Sharks are no exception when it comes to their management. It is generally assumed that the large-bodied sharks that migrate vast distances are likely to interbreed with one another across large sections of the ocean – and therefore belong to either a single stock or, at most, very few genetic stocks. After all, if you can swim huge distances, the chances of running into prospective mates all over the place should be high. And both female and male sharks are known to mate with multiple partners, so no worries there. But are these long-distance genetic romances typical?

Dr Andrea Bernard, a research scientist at the Save Our Seas Shark Research Center (SOSSRC), investigated this question in relation to the magnificent tiger shark. Previous and ongoing research by scientists from the Guy Harvey Research Institute and the SOSSRC on tracking tiger sharks shows that these apex predators are quite at ease undertaking enormously long migrations. Tiger sharks are also well known to be non-fussy about their diet – they are not too discriminating when it comes to selecting things to eat – and they are found in a range of habitats, from shallow coral reef to truly oceanic ecosystems. This combination of lifestyles suggests that tiger sharks are well equipped to be large-scale ocean wanderers – and the more sea you cover, the more mating opportunities you should encounter, right? This being the case, Andrea investigated the prediction that tiger sharks would be amorously exchanging genes across huge expanses of ocean and therefore would consist of only a single genetic population – or at best very few populations that are genetically different.
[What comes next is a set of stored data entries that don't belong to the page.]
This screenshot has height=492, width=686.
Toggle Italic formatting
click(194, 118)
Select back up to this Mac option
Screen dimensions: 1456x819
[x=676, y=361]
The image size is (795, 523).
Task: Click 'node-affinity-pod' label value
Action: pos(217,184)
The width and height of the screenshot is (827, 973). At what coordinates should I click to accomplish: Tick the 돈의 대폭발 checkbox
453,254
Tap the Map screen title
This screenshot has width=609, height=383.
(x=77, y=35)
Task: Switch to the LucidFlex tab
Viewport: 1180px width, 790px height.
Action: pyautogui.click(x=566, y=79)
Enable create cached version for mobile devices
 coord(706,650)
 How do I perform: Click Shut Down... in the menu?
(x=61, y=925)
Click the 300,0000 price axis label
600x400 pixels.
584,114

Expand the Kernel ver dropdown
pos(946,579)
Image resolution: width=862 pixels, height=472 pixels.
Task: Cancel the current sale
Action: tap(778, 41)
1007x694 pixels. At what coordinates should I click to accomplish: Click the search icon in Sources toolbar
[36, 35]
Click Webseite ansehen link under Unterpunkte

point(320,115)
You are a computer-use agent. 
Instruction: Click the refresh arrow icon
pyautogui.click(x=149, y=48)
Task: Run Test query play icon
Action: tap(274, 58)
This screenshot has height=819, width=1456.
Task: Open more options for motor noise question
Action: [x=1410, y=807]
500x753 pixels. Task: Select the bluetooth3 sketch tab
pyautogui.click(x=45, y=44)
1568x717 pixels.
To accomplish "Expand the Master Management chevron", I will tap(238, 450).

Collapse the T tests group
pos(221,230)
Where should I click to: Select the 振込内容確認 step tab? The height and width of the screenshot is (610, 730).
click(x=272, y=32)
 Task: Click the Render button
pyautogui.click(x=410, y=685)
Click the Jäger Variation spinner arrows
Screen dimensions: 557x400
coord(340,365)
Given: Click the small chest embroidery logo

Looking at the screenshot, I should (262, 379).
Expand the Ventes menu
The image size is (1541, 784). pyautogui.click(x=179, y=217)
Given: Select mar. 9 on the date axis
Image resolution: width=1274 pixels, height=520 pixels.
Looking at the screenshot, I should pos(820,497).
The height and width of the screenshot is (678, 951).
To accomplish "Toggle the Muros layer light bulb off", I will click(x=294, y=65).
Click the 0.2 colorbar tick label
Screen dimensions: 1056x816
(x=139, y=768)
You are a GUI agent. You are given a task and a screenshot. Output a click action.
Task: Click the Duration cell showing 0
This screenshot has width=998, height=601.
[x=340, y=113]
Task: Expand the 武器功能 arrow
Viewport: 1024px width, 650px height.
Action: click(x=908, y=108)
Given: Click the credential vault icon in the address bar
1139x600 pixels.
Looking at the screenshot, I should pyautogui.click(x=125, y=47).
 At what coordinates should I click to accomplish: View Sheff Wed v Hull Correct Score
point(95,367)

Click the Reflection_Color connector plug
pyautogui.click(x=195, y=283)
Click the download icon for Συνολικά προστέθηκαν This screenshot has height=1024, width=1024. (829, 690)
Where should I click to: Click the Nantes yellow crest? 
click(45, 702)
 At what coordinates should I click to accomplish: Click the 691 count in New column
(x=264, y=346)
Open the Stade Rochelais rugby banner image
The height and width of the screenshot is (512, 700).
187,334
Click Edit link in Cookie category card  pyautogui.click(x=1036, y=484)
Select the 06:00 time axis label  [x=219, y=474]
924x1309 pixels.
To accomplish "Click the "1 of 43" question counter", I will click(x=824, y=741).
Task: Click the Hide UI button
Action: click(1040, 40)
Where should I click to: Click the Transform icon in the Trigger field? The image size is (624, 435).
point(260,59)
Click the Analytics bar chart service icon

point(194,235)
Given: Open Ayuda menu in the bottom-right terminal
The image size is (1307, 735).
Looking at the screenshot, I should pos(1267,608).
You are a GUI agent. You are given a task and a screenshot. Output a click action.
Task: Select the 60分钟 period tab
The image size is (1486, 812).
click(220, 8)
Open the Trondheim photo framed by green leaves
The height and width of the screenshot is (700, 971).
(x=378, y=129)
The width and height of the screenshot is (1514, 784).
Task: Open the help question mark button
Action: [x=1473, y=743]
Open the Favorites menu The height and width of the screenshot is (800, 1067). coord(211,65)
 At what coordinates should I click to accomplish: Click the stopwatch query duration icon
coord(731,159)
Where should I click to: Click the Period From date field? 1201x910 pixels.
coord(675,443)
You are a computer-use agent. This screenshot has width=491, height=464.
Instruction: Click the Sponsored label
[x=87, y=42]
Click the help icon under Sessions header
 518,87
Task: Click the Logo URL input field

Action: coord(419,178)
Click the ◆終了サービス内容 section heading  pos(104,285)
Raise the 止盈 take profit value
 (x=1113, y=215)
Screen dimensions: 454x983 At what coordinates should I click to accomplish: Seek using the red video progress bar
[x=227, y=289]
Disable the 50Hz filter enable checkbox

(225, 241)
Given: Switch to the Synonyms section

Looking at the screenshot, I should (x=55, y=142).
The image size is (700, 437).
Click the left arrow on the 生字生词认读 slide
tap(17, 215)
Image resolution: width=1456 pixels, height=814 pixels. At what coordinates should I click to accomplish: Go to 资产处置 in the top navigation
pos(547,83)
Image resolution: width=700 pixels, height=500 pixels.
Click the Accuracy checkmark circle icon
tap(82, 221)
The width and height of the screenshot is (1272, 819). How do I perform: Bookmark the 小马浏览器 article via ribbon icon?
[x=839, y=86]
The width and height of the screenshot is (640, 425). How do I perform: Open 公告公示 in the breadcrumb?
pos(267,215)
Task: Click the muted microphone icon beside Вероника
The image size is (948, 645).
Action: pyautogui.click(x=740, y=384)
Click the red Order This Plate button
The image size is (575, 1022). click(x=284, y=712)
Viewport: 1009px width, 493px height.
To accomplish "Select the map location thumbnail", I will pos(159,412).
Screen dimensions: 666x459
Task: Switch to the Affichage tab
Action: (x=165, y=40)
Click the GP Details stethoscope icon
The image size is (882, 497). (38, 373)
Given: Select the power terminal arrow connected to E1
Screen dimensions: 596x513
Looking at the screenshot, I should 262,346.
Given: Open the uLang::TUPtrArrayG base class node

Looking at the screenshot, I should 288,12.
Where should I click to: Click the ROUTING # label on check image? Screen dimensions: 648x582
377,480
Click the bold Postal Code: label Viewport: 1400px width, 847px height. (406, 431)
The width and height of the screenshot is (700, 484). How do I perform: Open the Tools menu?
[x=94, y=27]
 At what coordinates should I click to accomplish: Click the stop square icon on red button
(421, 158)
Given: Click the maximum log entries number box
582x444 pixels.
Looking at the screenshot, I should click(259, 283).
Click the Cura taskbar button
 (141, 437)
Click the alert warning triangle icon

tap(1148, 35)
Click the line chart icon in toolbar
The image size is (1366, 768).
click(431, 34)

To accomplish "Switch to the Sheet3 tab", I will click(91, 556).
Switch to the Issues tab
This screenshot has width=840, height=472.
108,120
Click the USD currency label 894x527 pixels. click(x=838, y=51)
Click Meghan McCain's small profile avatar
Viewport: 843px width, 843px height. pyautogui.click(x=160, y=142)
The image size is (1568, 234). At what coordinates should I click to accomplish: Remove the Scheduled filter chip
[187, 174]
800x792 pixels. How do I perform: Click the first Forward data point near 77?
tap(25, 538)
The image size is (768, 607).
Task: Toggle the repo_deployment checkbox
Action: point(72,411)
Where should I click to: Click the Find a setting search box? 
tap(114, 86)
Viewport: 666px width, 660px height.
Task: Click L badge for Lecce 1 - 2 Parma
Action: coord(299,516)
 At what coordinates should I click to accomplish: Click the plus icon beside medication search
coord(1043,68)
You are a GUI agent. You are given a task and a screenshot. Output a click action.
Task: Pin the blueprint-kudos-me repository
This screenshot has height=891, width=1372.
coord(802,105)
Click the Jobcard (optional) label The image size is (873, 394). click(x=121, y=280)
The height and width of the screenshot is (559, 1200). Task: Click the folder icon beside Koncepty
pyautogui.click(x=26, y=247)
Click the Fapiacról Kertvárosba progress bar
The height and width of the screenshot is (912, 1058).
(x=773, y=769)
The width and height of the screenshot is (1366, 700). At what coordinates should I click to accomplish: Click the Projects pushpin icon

But who says that tiger sharks are predictable? By looking at DNA markers from tiger sharks from across most of the species’ global distribution, Andrea found that tiger shark males have a genetically roving disposition, freely exchanging genes (via mating) across much of the Indo-Pacific – although interestingly enough, not so much between the Indo-­Pacific and Atlantic oceans! So there appears to be a barrier that prevents males from these two oceanic regions from routinely crossing over and fraternising with the females, thus keeping populations from these two areas genetically different. The picture with tiger shark females is quite different and equally interesting. Despite growing even bigger in size than males and therefore seeming physically capable of just as extensive travels, the DNA markers indicated that tiger shark females prefer to stay closer to home – or at least if they do wander far away, they return to specific areas to give birth. This behaviour of the females serves to create even more populations of genetically different tiger sharks across the species’ distribution.

The bottom line revealed by DNA is that despite the tiger shark’s ability to travel enormous distances, its impressive facility for using very different habitats (shallow coastal to deep, open-ocean environments) and its quite unfussy dietary preferences, this species still forms many more than anticipated genetically differentiated populations. The management implication is that in order to conserve these different genetic pools (and thus genetic variation) of tiger sharks, attention will have to be paid, via fishery management practices, to ensuring that none of the individual populations get extirpated due to inadvertent overfishing. Andrea’s work on this and related findings on tiger sharks was recently published in the journal Molecular Ecology.